> _Entries supplied_:
┌────────

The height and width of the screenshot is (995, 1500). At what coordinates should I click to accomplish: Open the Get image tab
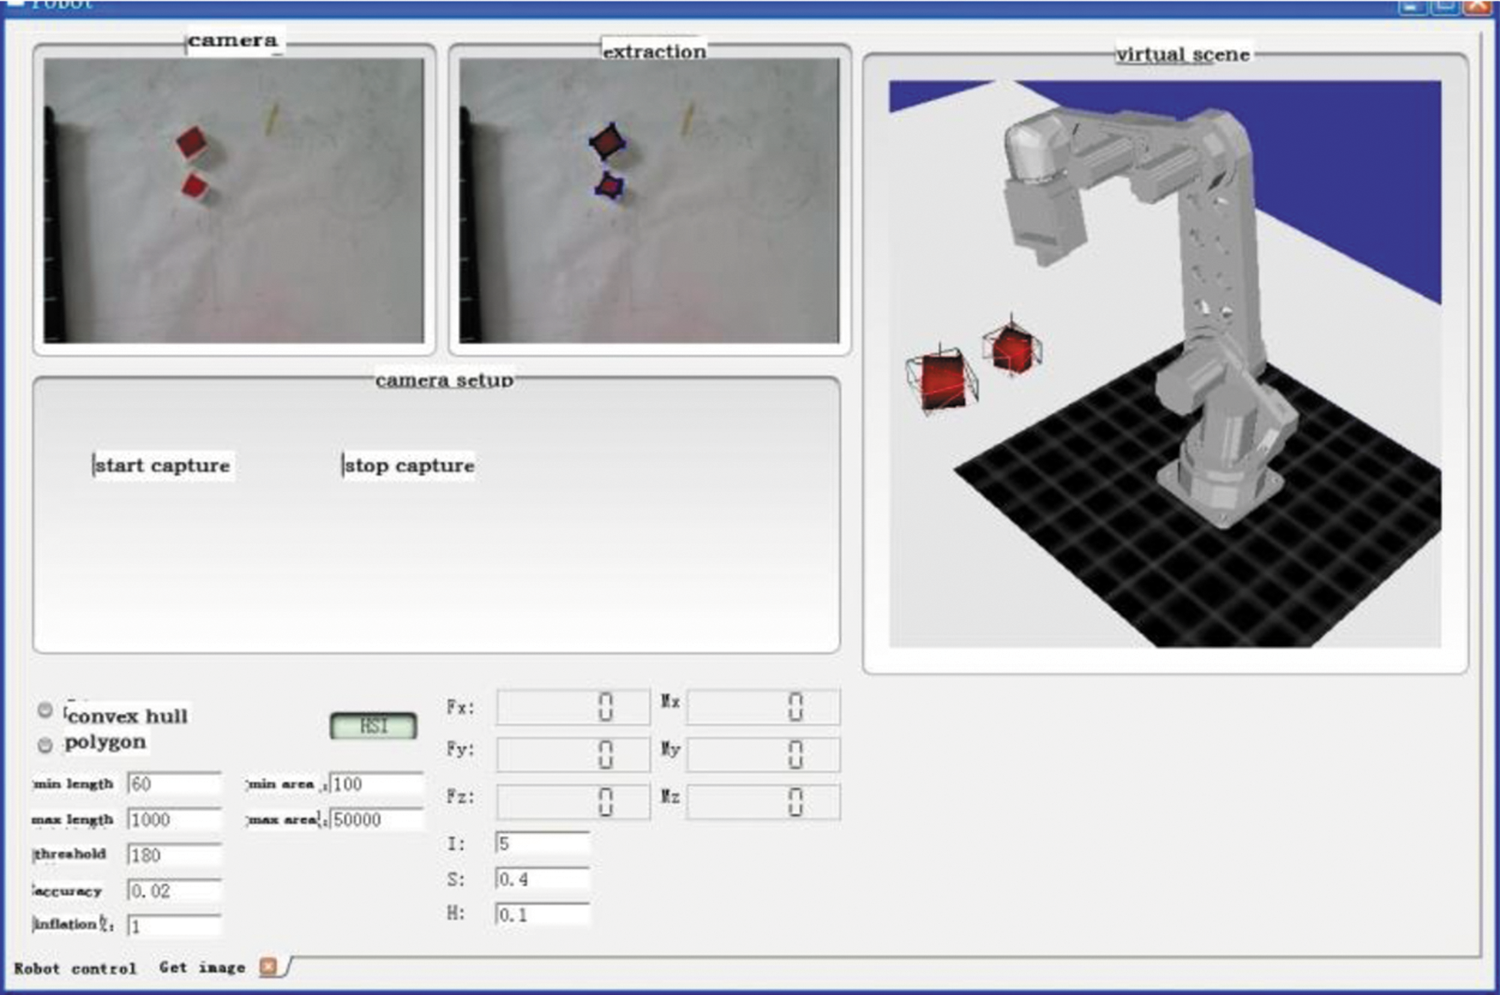202,967
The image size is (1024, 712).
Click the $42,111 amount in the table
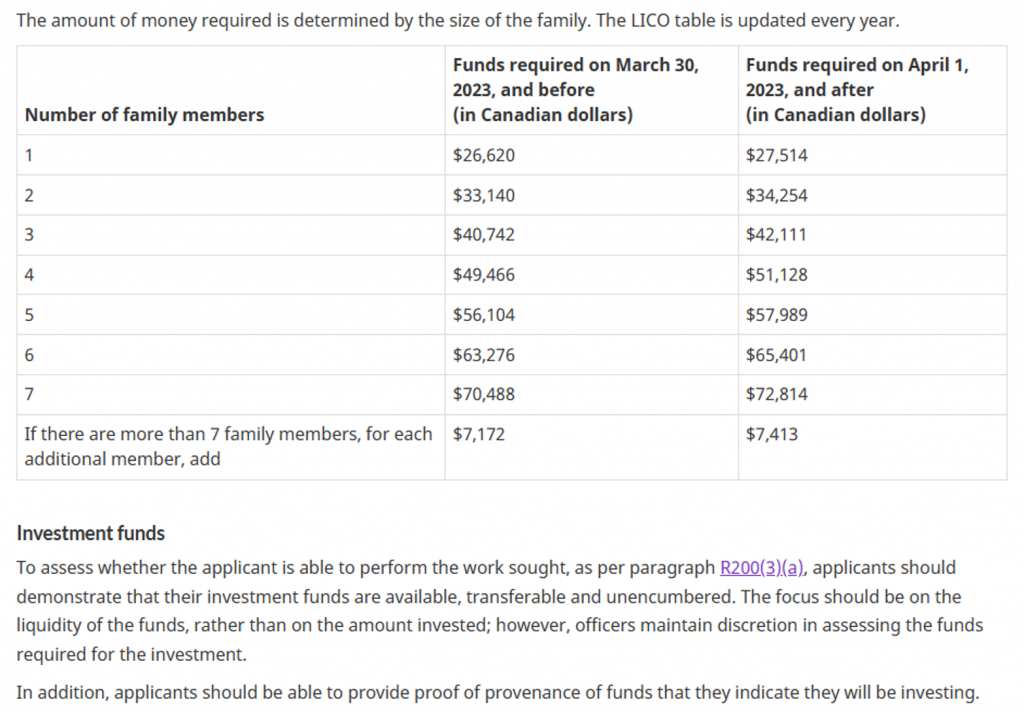tap(776, 235)
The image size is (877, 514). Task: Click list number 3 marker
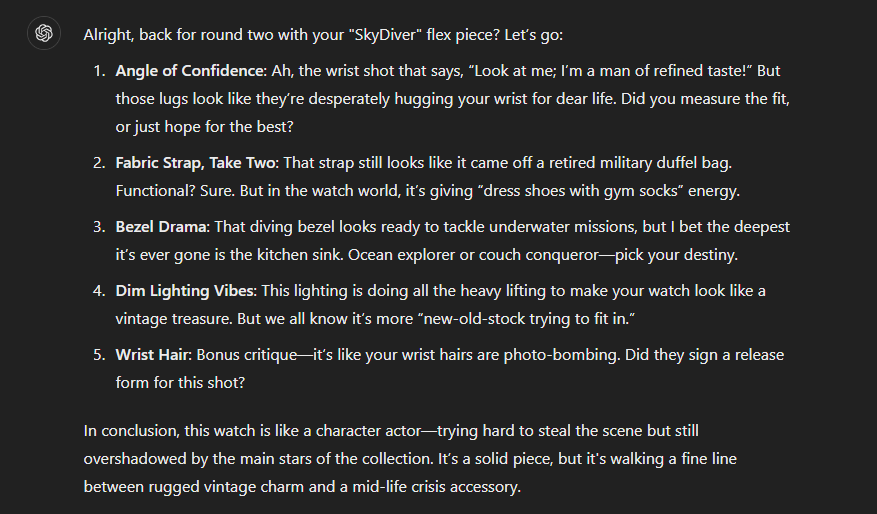(x=100, y=227)
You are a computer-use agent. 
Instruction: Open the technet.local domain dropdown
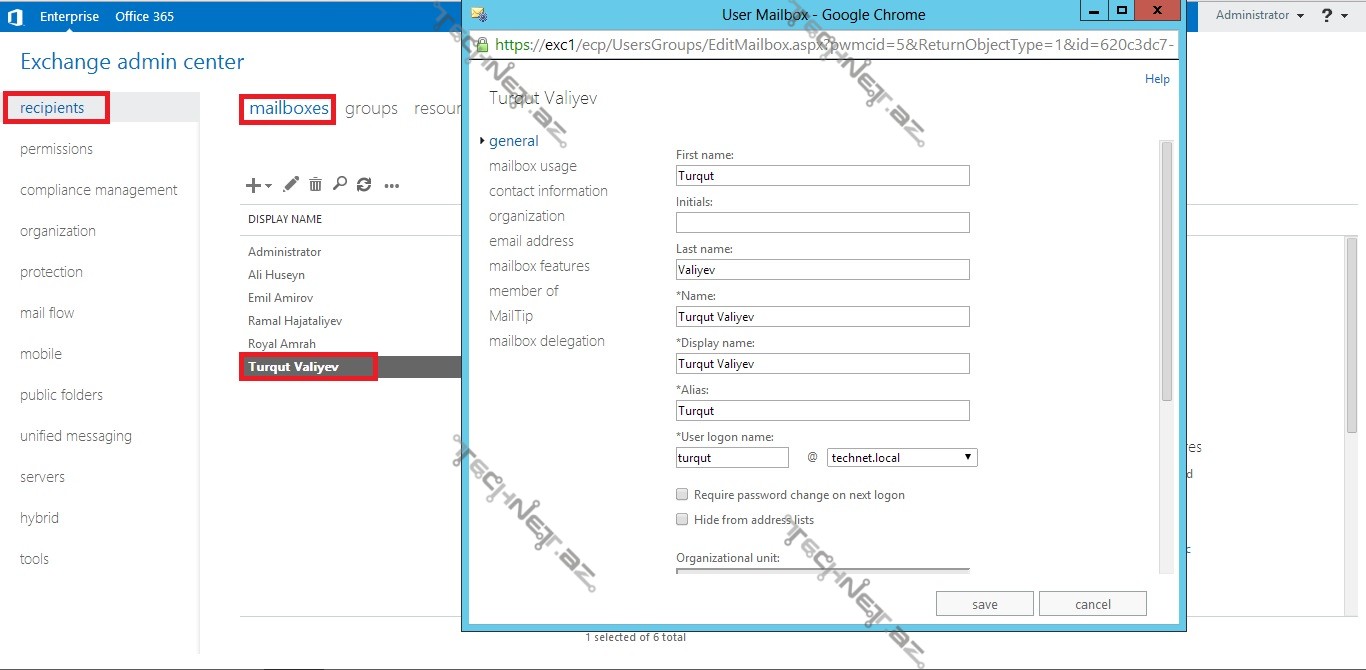901,458

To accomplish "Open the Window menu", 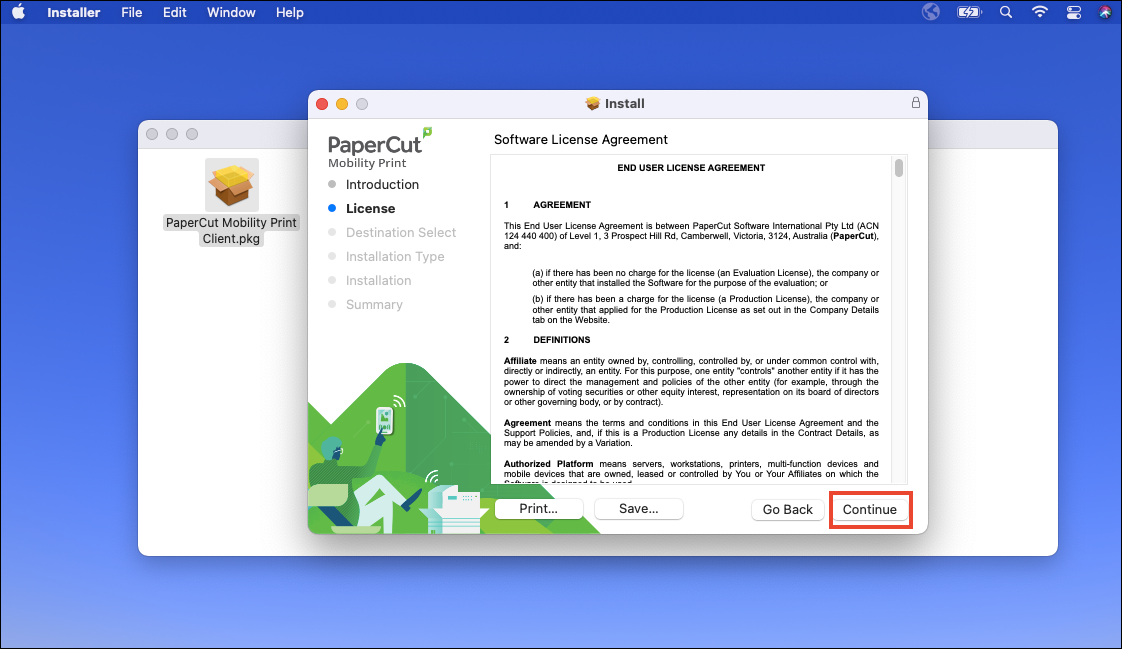I will [x=231, y=12].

└────────

> _Activity_: In the entries above, find the line that contains "You are a computer-use agent.", then repeat exactly every line from the first one through that line, with no pictures.

> _Your solution_:
The height and width of the screenshot is (995, 1500). At what coordinates should I click to accomplish: Open the Get image tab
202,967
The image size is (1024, 712).
Click the $42,111 amount in the table
tap(776, 235)
The image size is (877, 514). Task: Click list number 3 marker
(x=100, y=227)
You are a computer-use agent. 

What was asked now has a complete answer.